ラウラは何も無いところにオレたちが現れて驚いた顔をした。オレがワープで戻ってくるのを待っていたはずだから、そんなに驚くこともないだろうに。
「ケイ、この人は……、誰なの?」
ラウラがユウに向かって尋ねた。
あ、そうか。ラウラはオレたちがソウルの一時交換をしているのを知らないし、この妻に似た女性もラウラは初めて見るから不審に思うのもムリは無い。

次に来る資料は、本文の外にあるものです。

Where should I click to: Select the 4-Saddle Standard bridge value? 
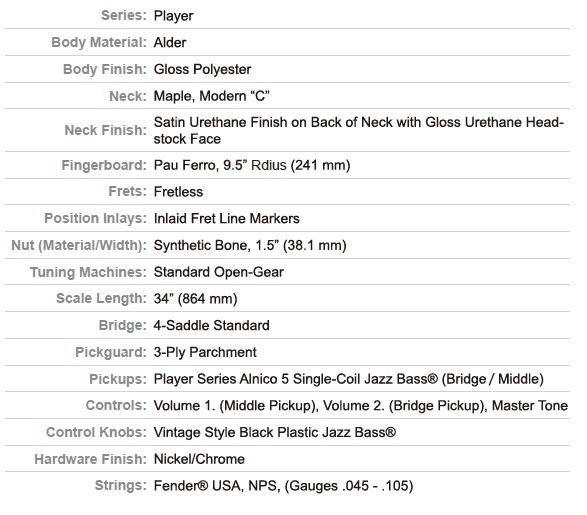pyautogui.click(x=212, y=326)
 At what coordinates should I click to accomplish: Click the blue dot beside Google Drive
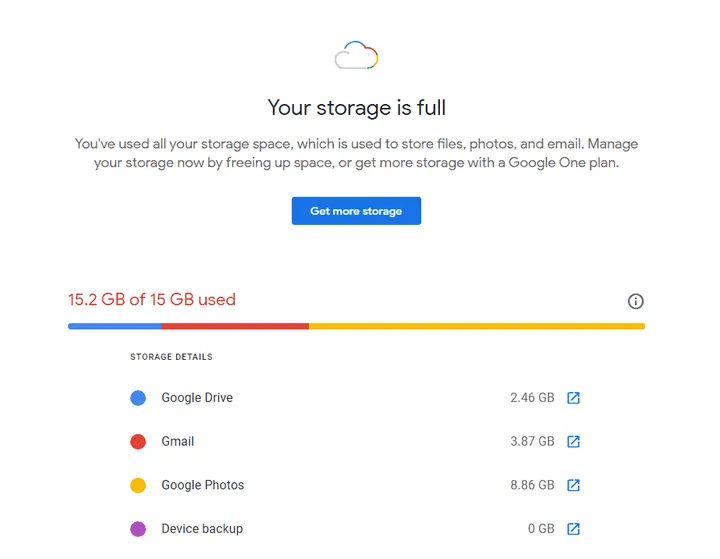139,398
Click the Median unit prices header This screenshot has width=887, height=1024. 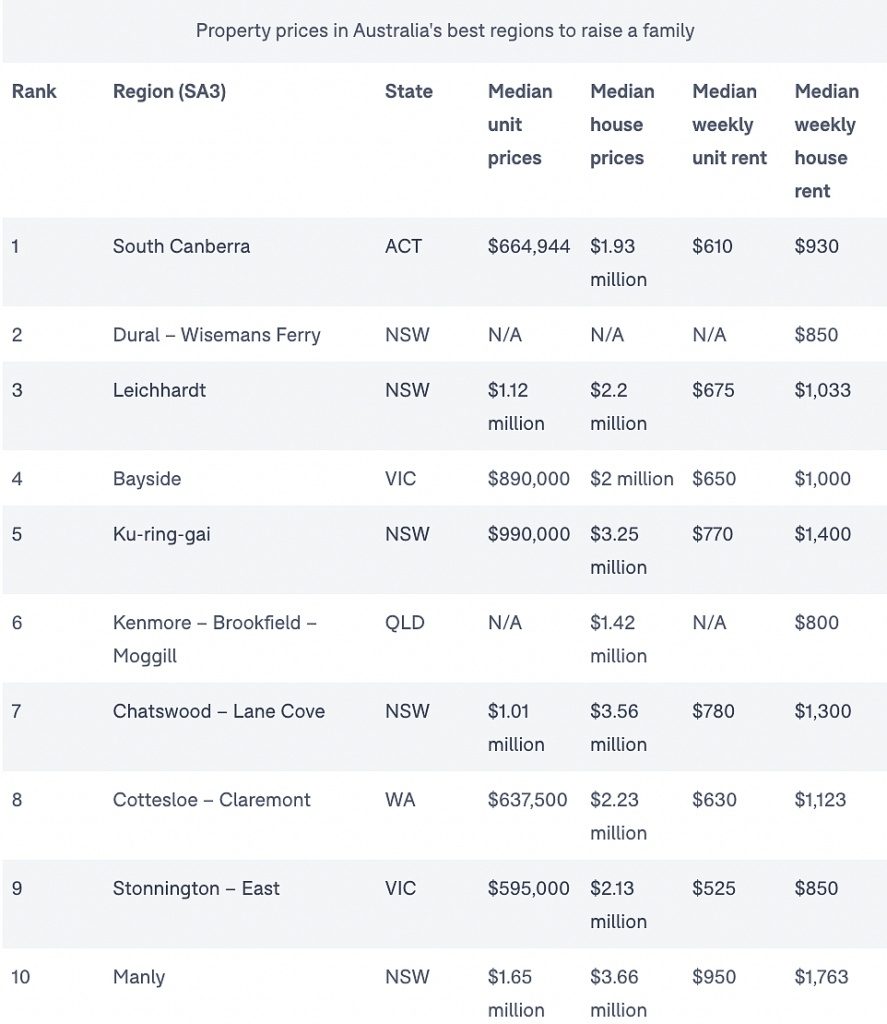(520, 125)
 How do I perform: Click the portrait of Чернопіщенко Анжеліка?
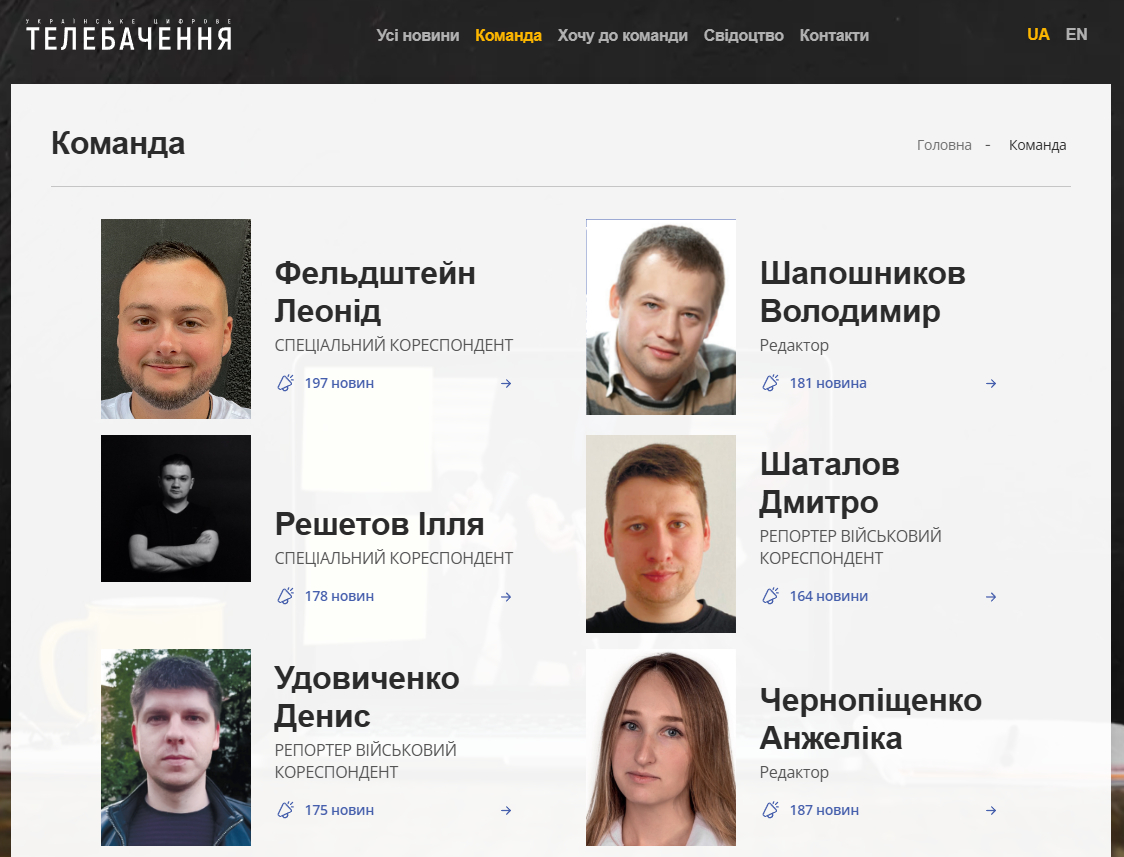[661, 747]
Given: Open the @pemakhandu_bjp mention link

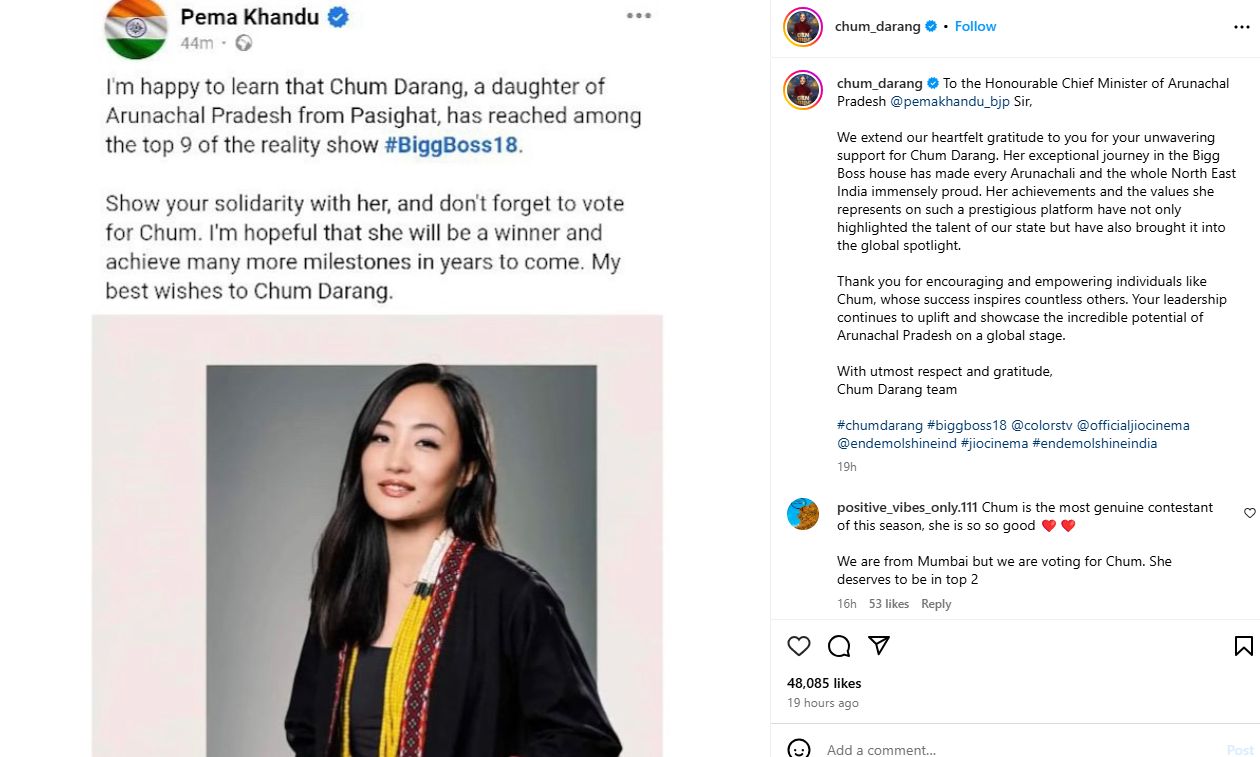Looking at the screenshot, I should click(949, 102).
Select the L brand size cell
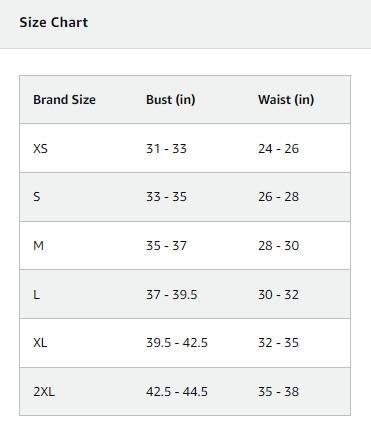371x430 pixels. 36,294
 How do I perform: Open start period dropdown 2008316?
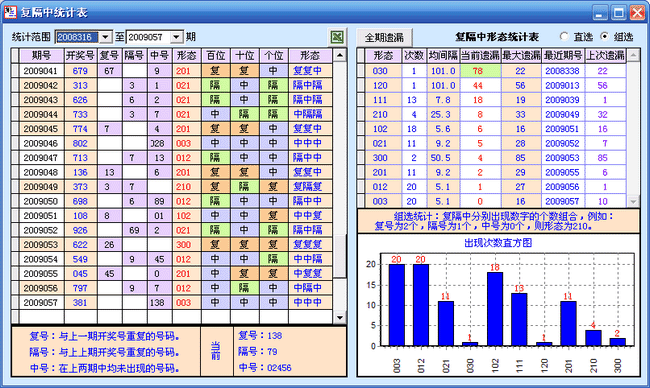point(106,37)
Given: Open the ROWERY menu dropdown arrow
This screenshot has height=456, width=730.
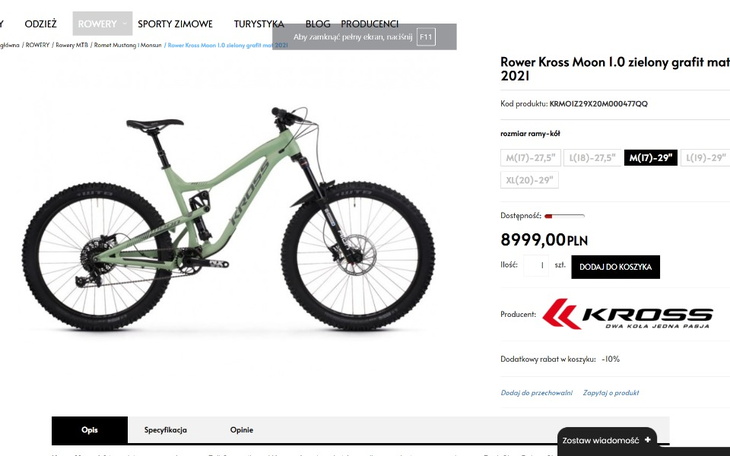Looking at the screenshot, I should (124, 23).
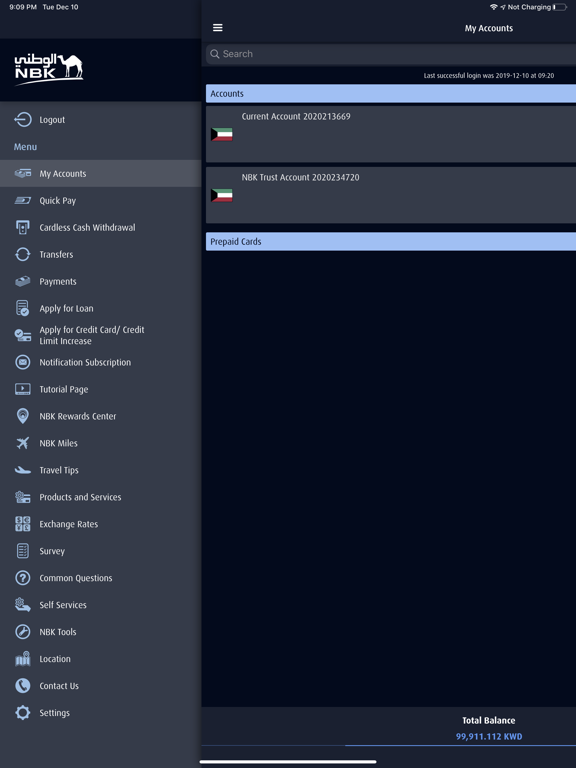Screen dimensions: 576x768
Task: Open Notification Subscription menu entry
Action: coord(100,362)
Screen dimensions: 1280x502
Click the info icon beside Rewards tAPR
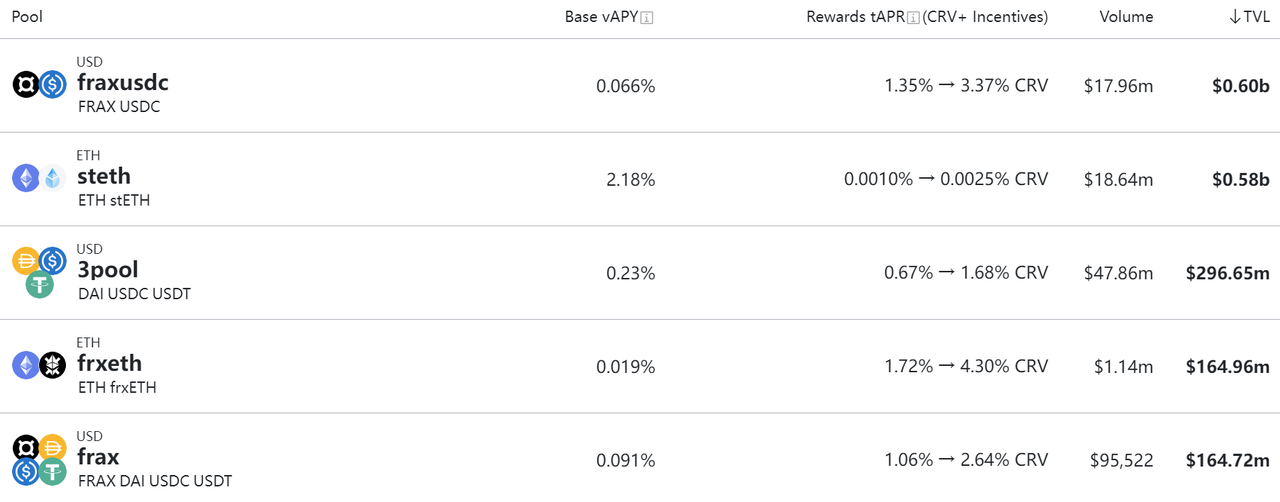(913, 18)
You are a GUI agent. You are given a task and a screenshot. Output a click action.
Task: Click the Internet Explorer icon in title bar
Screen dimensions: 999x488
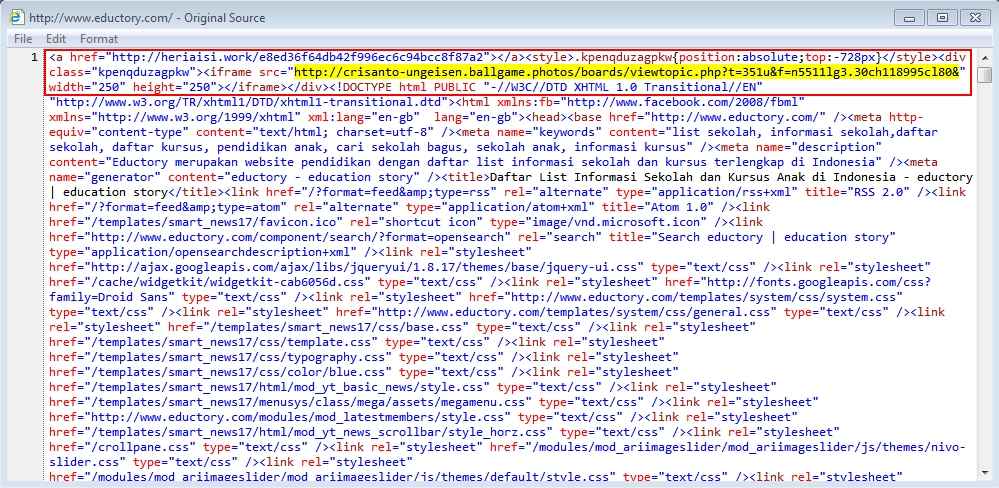coord(17,17)
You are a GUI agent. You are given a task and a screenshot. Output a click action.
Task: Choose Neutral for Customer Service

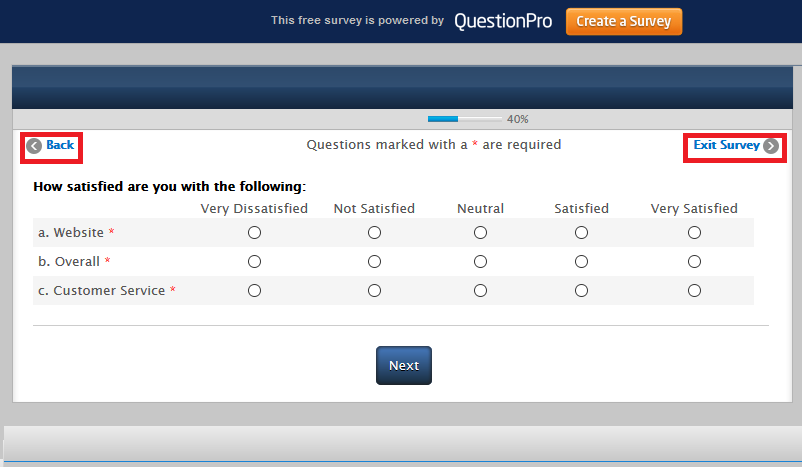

「ラウラさん、私はユウよ。ここにいる女性がケイなの。ソウルを一時的に入れ替えてる状態なのよ。よろしくね」
「そうなんだ、ラウラ。わたしは、こっちの女性に入ってるんだ」
オレが言うと、ラウラは困惑したような顔をした。
「えっ!? ユウちゃんがケイの体に入ってて、ケイはこの女性に入ってるの? ややっこしい! 名前はなんて呼べばいいのよ?」
ラウラに言われて、女性の名前を知らないことに気が付いた。
『コタロー、この女性の名前を教えて』
高速思考で問い掛けた。
『名前にゃんか無いわん。でもにゃ、これからもこの体を使うにゃら、名前が必要だぞう。名前はケイが付けるべきだにゃ』
『えっ!? わたしが?』
たしかに今後も頻繁にソウルの一時交換をするだろうから、この女性には名前が必要だ。でも、名前を付けろと言われても困る。どんな名前にしようか?
※ 現在のケイの魔力〈501〉。
※ 現在のユウの魔力〈501〉。
※ 現在のコタローの魔力〈501〉。
※ 現在のラウラの魔力〈320〉。